3) The insured must demonstrate that s/he benefits from its safety, well-being or freedom from liability and would be adversely affected by its loss due to damage or any existence of liability. Typically, insurable interest is established by ownership, possession, or direct relationship. For example, people have insurable interests in their own vehicles and businesses, but not other persons’ vehicles and business.
How is insurable interest created? There are a number of ways by which insurable interest arises or is restricted, common among which are;
(a) By Common Law: Cases where the essential elements are automatically present can be described as insurable interest having arisen by common law. Ownership of a building, car, etc.
(b) By Contract: A lease deed for a house, for example, may make the tenant responsible for the repair and maintenance of the building. Such a contract places the tenant in a legally recognised relationship with the house or potential liability and this gives him / her that insurable interest.
(c) By Statute: Sometimes an Act of Parliament may create an insurable interest by granting some benefit or imposing a duty and at times removing a liability.
In spite of the above which seek to demonstrate that insurable interest must be as a result of ownership or by law, the following circumstances also allows for insurable interest to be present.
1. Mortgage — both the lending institution and the borrower have an interest in the property and can both exercise insurable interest.
2. Bailee — Bailee are entities or persons such as motor garages, repairers who are legally holding the goods of another, maybe for payment or other reasons.
3. Trustees — They hold properties in trust for others which give them the legal right to exercise insurable interest.
4. Part Ownership — When one has part ownership in a property he can exercise insurable interest over the property.
5. Agents — When the principal has an insurable interest then his agent can insure the property
6. Husband & Wife — Each has unlimited interest on each other’s life
7. Creditor — A creditor may lose financially if a debtor dies and can insure the debtor
8. Liability — In Liability Insurance, a person has insurable interest to the extent of any potential liability which may be incurred due to damages and other costs.
When should insurable exist? (i) In Life Insurance- An entity also obtains an insurance policy on the life of its CEO and other employees if the entity values the life of the CEO and others with indispensable skills. It must exist at the time of inception of insurance and it is not required at the time of claim.
(ii) In Marine Insurance- It must exist at the time of loss / claim and it is not required at the time of inception.
(iii) In Property and other Insurance- It must exist at the time of inception as well as at the time of loss/ claims.

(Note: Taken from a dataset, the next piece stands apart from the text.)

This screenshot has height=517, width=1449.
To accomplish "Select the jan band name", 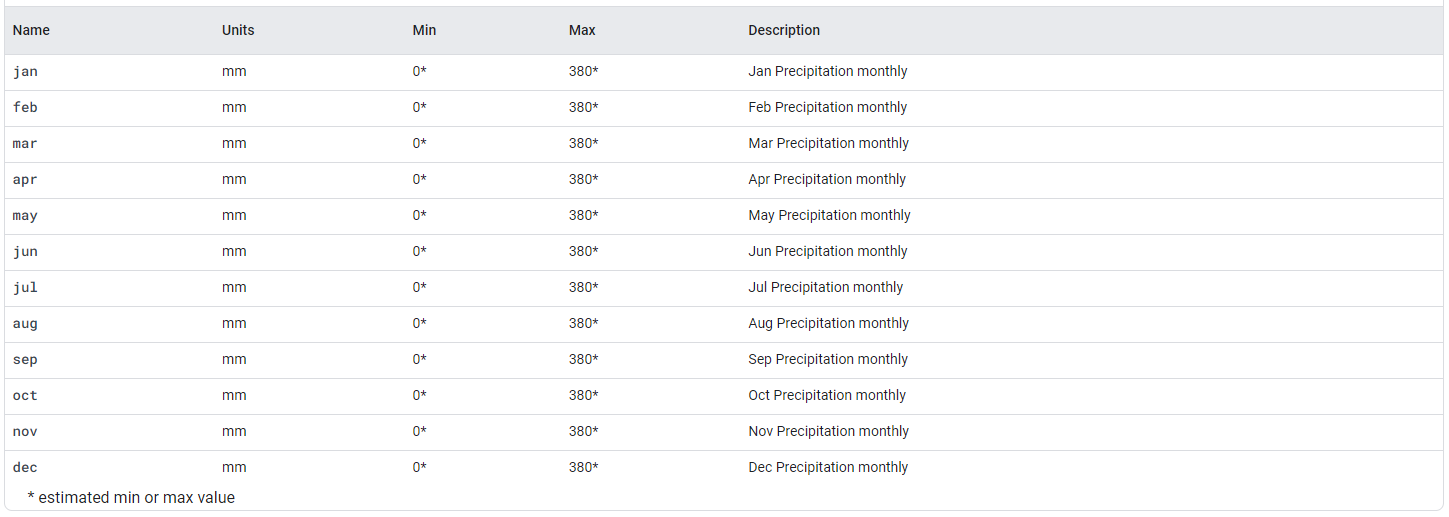I will [x=25, y=72].
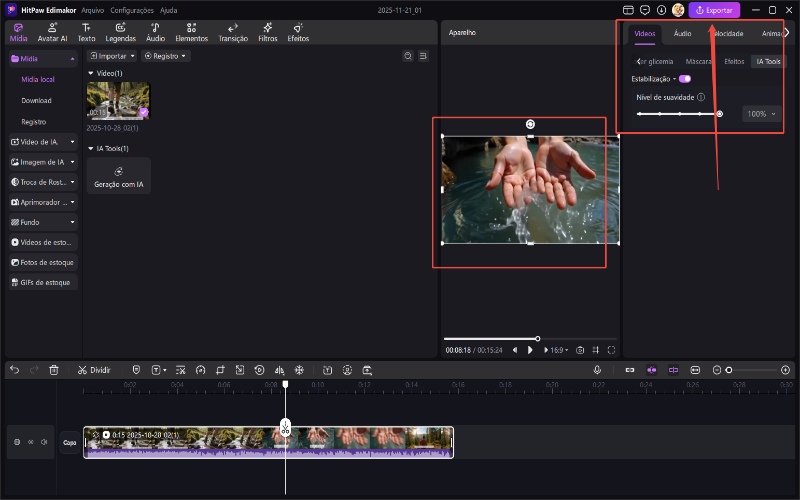The height and width of the screenshot is (500, 800).
Task: Click the Exportar button
Action: pyautogui.click(x=714, y=10)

How it started The development of the concept of insurable interest as a prerequisite for the purchase of insurance distinguished the insurance business from gambling, leading to an enhancement of the industry's reputation. In the UK for instance, insurance contracts without proof of insurable interests were prohibited.

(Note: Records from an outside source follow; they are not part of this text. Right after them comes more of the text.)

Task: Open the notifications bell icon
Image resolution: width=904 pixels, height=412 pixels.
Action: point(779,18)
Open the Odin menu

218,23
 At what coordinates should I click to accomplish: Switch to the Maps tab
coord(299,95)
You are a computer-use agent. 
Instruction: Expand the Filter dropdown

There are some legal guidelines on insurable interest on family relationships in life insurance.
There are legal guidelines in many jurisdictions which establish the kinds of family relationships for which an insurable interest exists.

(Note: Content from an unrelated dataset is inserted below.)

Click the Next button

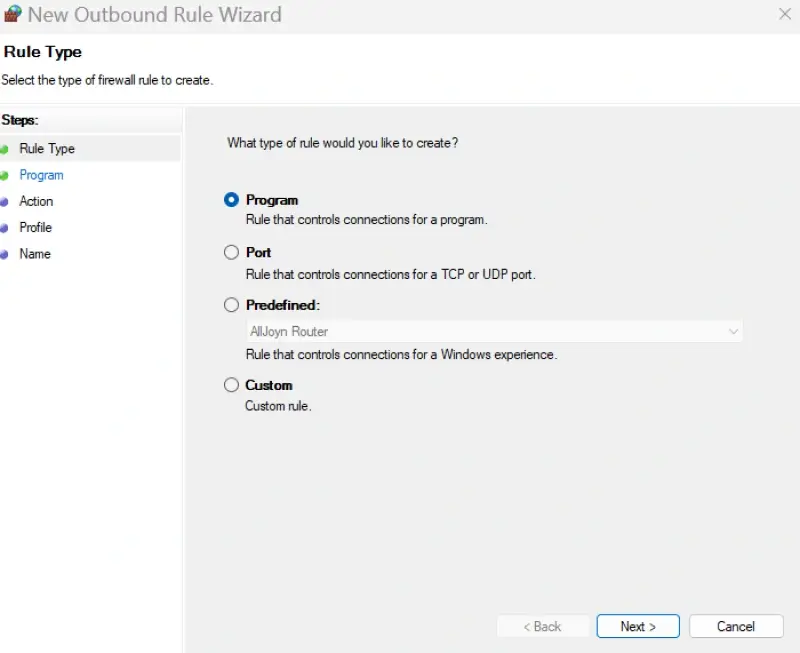coord(637,626)
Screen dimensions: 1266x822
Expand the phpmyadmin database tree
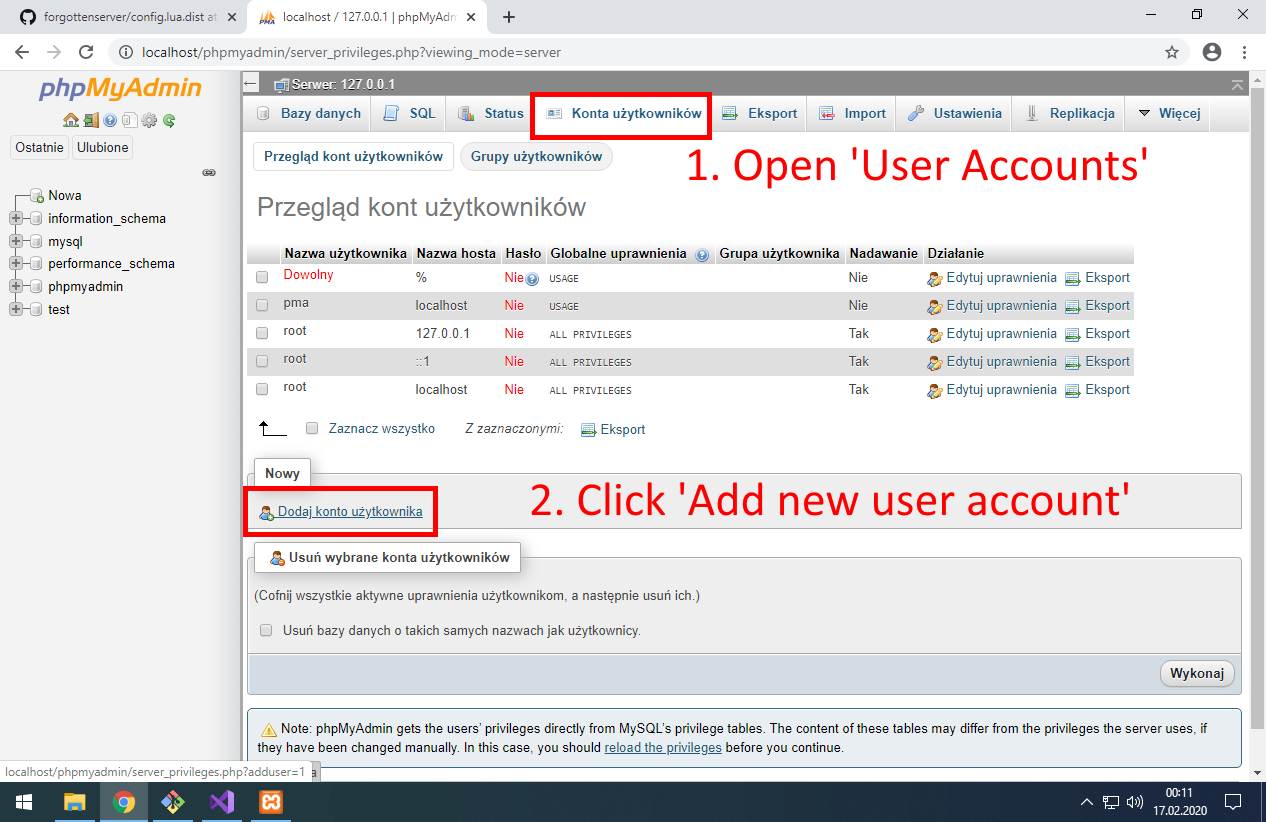point(16,285)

• Children have an insurable interest in their parents and the reverse is equally acceptable.
• Siblings are also naturally seen as having an insurable interest in the lives of their forebears.
However, nephews and nieces, stepchildren and in-laws are not permitted to buy policies on the lives of cousins, nephews, etc. It is worthy to note that based on competition and market forces, some life companies in Ghana accept that a husband could purchase a life policy on his mother-in-law.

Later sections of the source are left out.